Riduci prima di inviare
Due passaggi rapidi gestiscono quasi ogni email sovradimensionata:
1. Ridimensiona le dimensioni. Una foto non ha bisogno di essere larga 6000 pixel per essere vista in un'email. Ridurla a 1600–2000 px sul lato lungo taglia drasticamente la dimensione del file e appare comunque nitida su qualsiasi schermo.
2. Comprimi. Dopo il ridimensionamento, passala attraverso la compressione per spremere il resto. Per JPG, una qualità attorno all'80% è invisibile all'occhio ma molto più leggera sulla rete.
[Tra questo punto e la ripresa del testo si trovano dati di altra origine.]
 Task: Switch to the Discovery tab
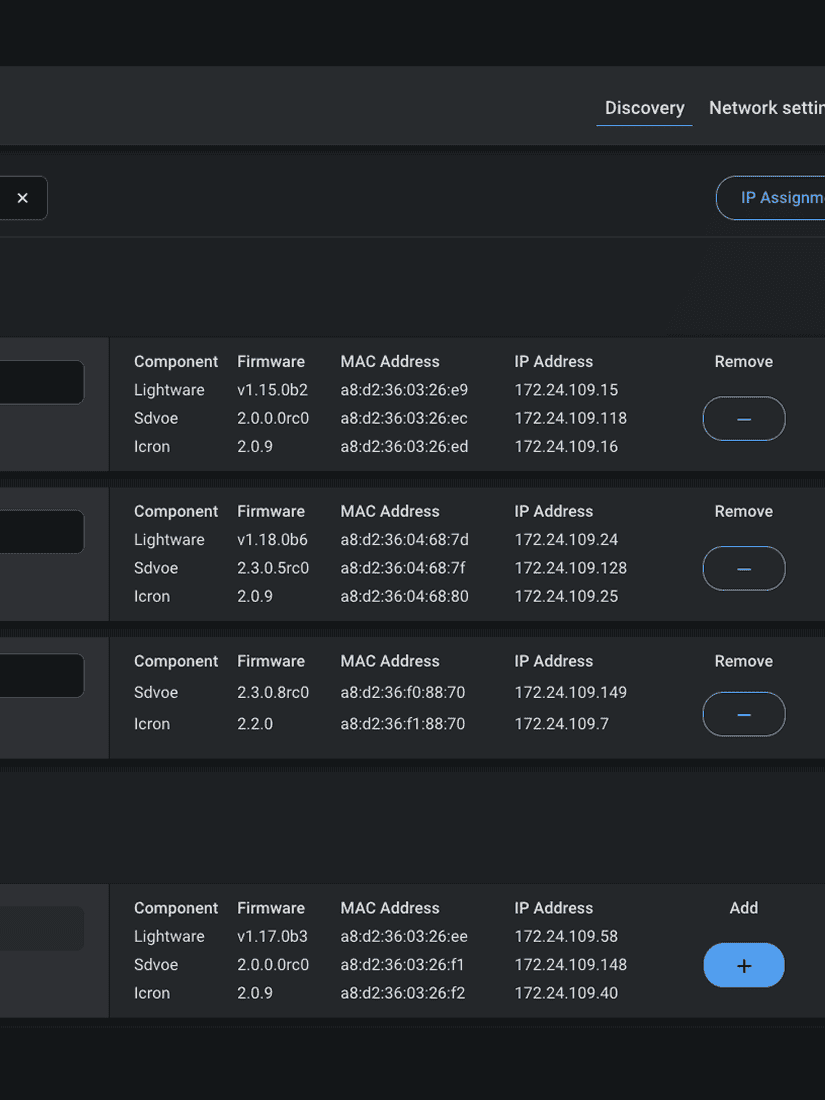click(644, 108)
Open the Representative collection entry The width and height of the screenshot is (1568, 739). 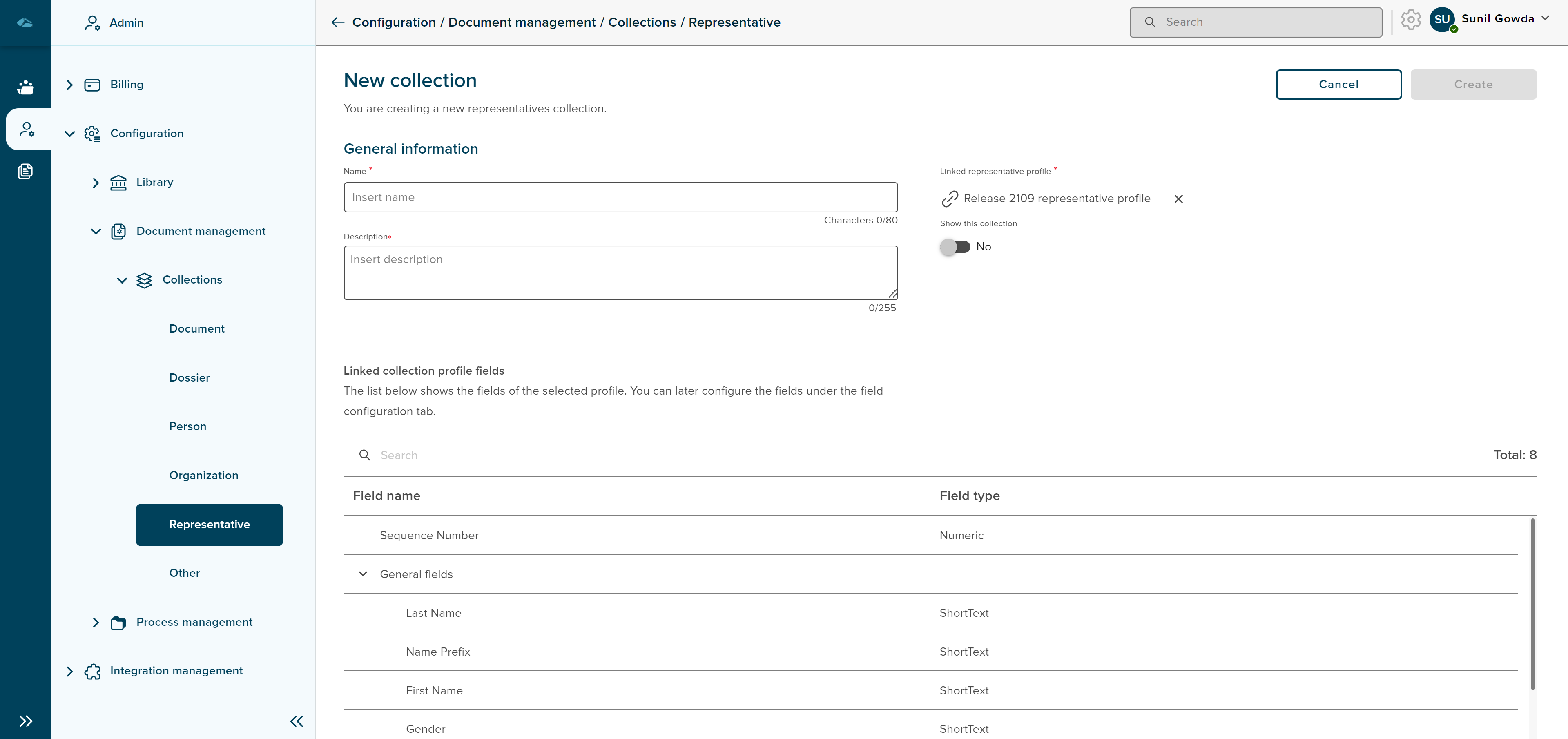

Puoi fare entrambe le cose nel tuo browser senza caricare nulla. Il Compressore di immagini riduce la dimensione del file (e non produce mai qualcosa di più grande dell'originale), mentre il Convertitore di immagini cambia i formati — diciamo una pesante foto PNG in uno snello JPG. Entrambi girano su Canvas localmente, non richiedono account e funzionano offline dopo la prima visita, così gli allegati privati non lasciano mai il tuo dispositivo.
La regola pratica
Foto che va in un'email? JPG, circa 80% di qualità, non più larga di ~2000 px. Screenshot, logo o diagramma? PNG. Tieni l'intero messaggio comodamente sotto il limite del destinatario — punta a pochi MB, non a decine — e arriverà veloce e si mostrerà ovunque. Riserva WebP e AVIF per il tuo sito web, dove appartengono.